What is my purpose?

Funny. I think. You? hahaHere I am.  

December 5th.  

And it's like 5am.

I randomly woke up with a toothache.  And without wanting more pain I got out of bed and came downstairs to take some aleve.  Man alive.  There aren't many more things I don't like more than going to the dentist.  I honestly think because I've had a few bad experiences that make me cringe, break out in hives and get mega high blood pressure with the thought of going to the dentist.  

Last time I went the told me they would 'try' and fix it without having to get a root canal.

Yeah.  Not sure they really tried enough.  Or my mouth just isn't having it.  One or the other.

Since Boston has been born my mouth has honestly been a NIGHTMARE.

Ok. Where am I going with this?

Oh yeah.  So after gulping down a couple aleve I grabbed my computer.  

I know you don't believe me.  But I've been trying hard not to be so 'into my computer' this past month.

Probably since I got back from Mexico...I've really been this way.  Going through the motions making it day to day.

Anyway, as I sat down an email came through from Gwen Bell.  I can honestly say, I don't know her very well.  I came across her reverb project last year-I think.  Maybe the year before. Not sure.  And I never 'un'subscribed from her.  So today, I read she moved to Mexico.  I haven't really gotten the gist of why or when.  But she seems to make a lot of 'cool' changes in her life.

I was reading her post from today and there was a link to this page.  Random.  I know. 

Now that I've nearly given you 300 words to explain the title of this post. hahaha

The exercise says "How to Discover Your Lifes Purposes in about 20 Minutes".

Then it says here's what to do:  

  1. Take out a blank sheet of paper or open up a word processor where you can type (I prefer the latter because it’s faster).
  2. Write at the top, “What is my true purpose in life?”
  3. Write an answer (any answer) that pops into your head. It doesn’t have to be a complete sentence. A short phrase is fine.
  4. Repeat step 3 until you write the answer that makes you cry. This is your purpose.

Here goes.

To be a good person.

To teach my child to be a good person.

To help others.

To be a light wherever I am.

To make people smile.

To smile. 

To love my life and all the opportunities this world has given me.  

To help others.  

To live.

To be present in everything I do no matter what the circumstances, deadlines, interruptions-any of it.  BE PRESENT.

To stop looking for the 'next big thing' or the 'thing' that I think will give me complete purpose but to experience everything with a  sense of joy.

To learna  new language. 

To help others.

To give.

To live.

To love.

To be loved.

And feel it.

To show compassion and understanding to others in a way that I can also show to myself.

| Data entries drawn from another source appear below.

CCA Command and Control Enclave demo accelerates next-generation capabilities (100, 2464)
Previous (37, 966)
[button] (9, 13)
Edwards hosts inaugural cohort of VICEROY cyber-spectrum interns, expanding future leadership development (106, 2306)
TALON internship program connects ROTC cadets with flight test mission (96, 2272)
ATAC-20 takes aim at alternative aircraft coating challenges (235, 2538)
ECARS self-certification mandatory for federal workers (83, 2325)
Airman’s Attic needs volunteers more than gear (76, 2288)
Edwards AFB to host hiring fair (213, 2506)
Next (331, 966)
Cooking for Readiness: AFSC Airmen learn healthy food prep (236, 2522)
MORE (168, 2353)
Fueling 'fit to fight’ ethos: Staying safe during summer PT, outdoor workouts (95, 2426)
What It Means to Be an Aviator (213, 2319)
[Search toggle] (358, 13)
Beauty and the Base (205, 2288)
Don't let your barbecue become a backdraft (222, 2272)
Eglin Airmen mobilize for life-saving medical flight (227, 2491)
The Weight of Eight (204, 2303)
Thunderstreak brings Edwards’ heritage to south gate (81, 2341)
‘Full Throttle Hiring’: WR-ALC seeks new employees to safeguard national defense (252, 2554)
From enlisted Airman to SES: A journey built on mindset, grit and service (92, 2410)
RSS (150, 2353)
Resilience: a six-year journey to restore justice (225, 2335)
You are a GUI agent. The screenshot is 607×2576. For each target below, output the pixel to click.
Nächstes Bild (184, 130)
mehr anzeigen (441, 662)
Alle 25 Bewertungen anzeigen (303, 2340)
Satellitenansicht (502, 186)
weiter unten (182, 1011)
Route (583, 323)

To feel the energy around me.

To turn off the noise.

To breathe. To listen like it's the first time I could hear.

To touch with intent.

To believe in others.

To believe in myself.

To see myself the others see me.

To treat my life moments with dignity.  Expression.  Love. Understanding. Grace. Truth.

To be honest to others.

To be honest with myself.

------->  Whoa.  This is some seriously deep stuff.

Next direction:

That’s it. It doesn’t matter if you’re a counselor or an engineer or a bodybuilder. To some people this exercise will make perfect sense. To others it will seem utterly stupid. Usually it takes 15-20 minutes to clear your head of all the clutter and the social conditioning about what you think your purpose in life is. The false answers will come from your mind and your memories. But when the true answer finally arrives, it will feel like it’s coming to you from a different source entirely.

For those who are very entrenched in low-awareness living, it will take a lot longer to get all the false answers out, possibly more than an hour. But if you persist, after 100 or 200 or maybe even 500 answers, you’ll be struck by the answer that causes you to surge with emotion, the answer that breaks you. If you’ve never done this, it may very well sound silly to you. So let it seem silly, and do it anyway.

Ok.  So I did it anyway.  I guess I didn't go long enough.  Or maybe deep enough.

Maybe the social conditioning has me beat down cause I didn't cry.

Maybe I just need to go back to bed and think about it in a couple hours when I do get up.

Yeah.  I like that idea.  

Maybe when I wake up I'll try and conquer the world too.